Ever since I returned to school—and, debatably, since before then. Really, I know that he has been taking care of me since the moment he showed up at the party and offered to hold my hand in place of the bottle when I'd grown emotional. Perhaps that is why his words don't scare me, even if there is a part of his nervousness does. "Okay," I agree, shifting away some of my homework to give him my attention. Following in suit, he pauses the telenovela. "Shoot."

I've been back at school for a week now. Being back at school has made things easier; it's easier staying active than dwelling in my bed. Though, to be fair, I've hardly allowed myself a minute to dwell. My time is filled with classes, friends, and sign language lessons with Lola. All the excess time—should I find any—is spent right here: right in Harry's living room, if not his bed.

When at home, I didn't know the support system that I had waiting for me here once I got back. Lola had taken care of me. In broken sentences and sign language, she told me about losing her childhood friend, and how tough it had been on her. Though losing a person is hardly the right terminology, she told me. Just because they're not with us anymore physically doesn't mean they're lost. It means that they found a permanent residence in our heart and soul. I felt comforted by the words and cling to them on the particularly rough days.

But looking at Harry now, I can tell that I'm not the only one who has been having the rough days this past week.

He's been there for me. Every night I fall asleep to a phone call with him rambling on in any language he chooses. Typically, Italian as it is the most comfortable for him. One night, he spoke a long slew of French that was mournful though beautiful. With more pieces to the puzzle that is Harry, I can understand the difficulty of the language for him. Inherently as romantic of a language that it is, the memories that are associated with speaking it must be oppressive to him. He is only human; he has hard days, too.

Harry has been there for me because I've needed him. But, in this time, I've seen how he needs me, too. He is so obviously trying his best to be there for me but I can see that there are things that are plaguing him. Things that he has to mention now, for fear of what will happen should they continue to fester and not get them off of his chest.

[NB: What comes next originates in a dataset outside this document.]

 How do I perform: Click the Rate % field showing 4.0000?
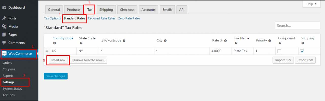tap(220, 51)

Hesitancy lingers across his expression now. I don't need him to speak to understand the dilemma that he is facing. A sort of confusion as he internally debates whether he should bring his troubles to me. As I am struggling, he is attempting to be my rock. What happens when the rock crumbles, too?

I feel for him. It's a deep, internal feeling, but it churns in my stomach and compels me to action. Upon his uncertainty, I find myself crawling across the couch in order to tuck myself neatly under his arm. Pressing my hand against his chest, I turn to look at him. His attention snaps in my direction, as though he is just realizing that I am there for the first time. Softly, I run my hand through his hair. Almost subconsciously, he leans into my touch. "You can talk to me."

"I know," he answers honestly, his voice slightly hoarse. I can tell that the words coming from his lips are truthful. But still, there seems to be something so obviously holding him back. "I just—I don't know how to say it. I don't know if I want to say it. Saying it makes it real."